State of the art rural training

Nurses working in remote areas of New South Wales are on the road to cutting edge clinical training thanks to a new $1.3m mobile health unit.

The mobile training unit will allow rural nurses and allied health workers to practice their skills in realistic emergency situations, using state of the art equipment, lifelike human parts and dummies worth more than $300,000.

Broken Hill nurse educator Tim O’Neill believes the “sim truck” will be of great benefit to rural nurses.

“They’ll have access to the same facilities as people in the city and that’s the big benefit of it,” the RN from the Centre for Rural and Remote Education said.

The mobile health unit can be split into different areas to simulate a ward, emergency department, debriefing area and control room.

“It’s scenario based learning, so people will be able to improve their skills when dealing with emergencies,” Tim told The Lamp.

“The features of it are absolutely wonderful. It’s close to life learning.”

NSWNMA Assistant General Secretary Judith Kiejda, attended the unveiling of the Sister Alison Bush AO Mobile Simulation Centre in Sydney last month, where it was officially launched by Minister for Health, Jillian Skinner.

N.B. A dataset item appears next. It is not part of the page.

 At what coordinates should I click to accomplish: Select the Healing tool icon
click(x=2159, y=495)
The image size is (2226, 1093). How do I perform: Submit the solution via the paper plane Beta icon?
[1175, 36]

Alison Bush was an influential midwife from the Royal Prince Alfred Hospital who became an Officer of the Order of Australia in 1999 and was awarded the Centenary of Federation medal in 2002. Sister Bush received many awards and accolades for her work and was inducted into the Aboriginal Hall of Fame at the 2009 NSW Health Awards, for her many efforts to improve the lives of Indigenous Australians.

“The Sister Bush AO Mobile Simulation Centre is a fitting tribute to Sister Bush, a passionate educator who dedicated her life to improving the lives of others,” MP Skinner said.

The mobile training unit is housed in a 19-metre semi-trailer, decorated with donated artworks from celebrated Australian artists including Jack Absolom, Pro Hart and photographer John Dynon.

Based in Dubbo, the mobile simulation centre will hit the road every 20 weeks, travelling throughout the Far West and Western NSW local health districts (LHDs) to towns including Mudgee, Bathurst, Cowra, Canowindra, Parkes, Forbes, Condobolin, Balranald, Wentworth, Broken Hill, Cobar, Nyngan, Bourke, Walgett, Coonabarabran, Warren and Narromine.

Nurse educators from across the LHDs will lead the training sessions, which incorporate medical, allied health and nursing staff in a variety of inter-professional training scenarios.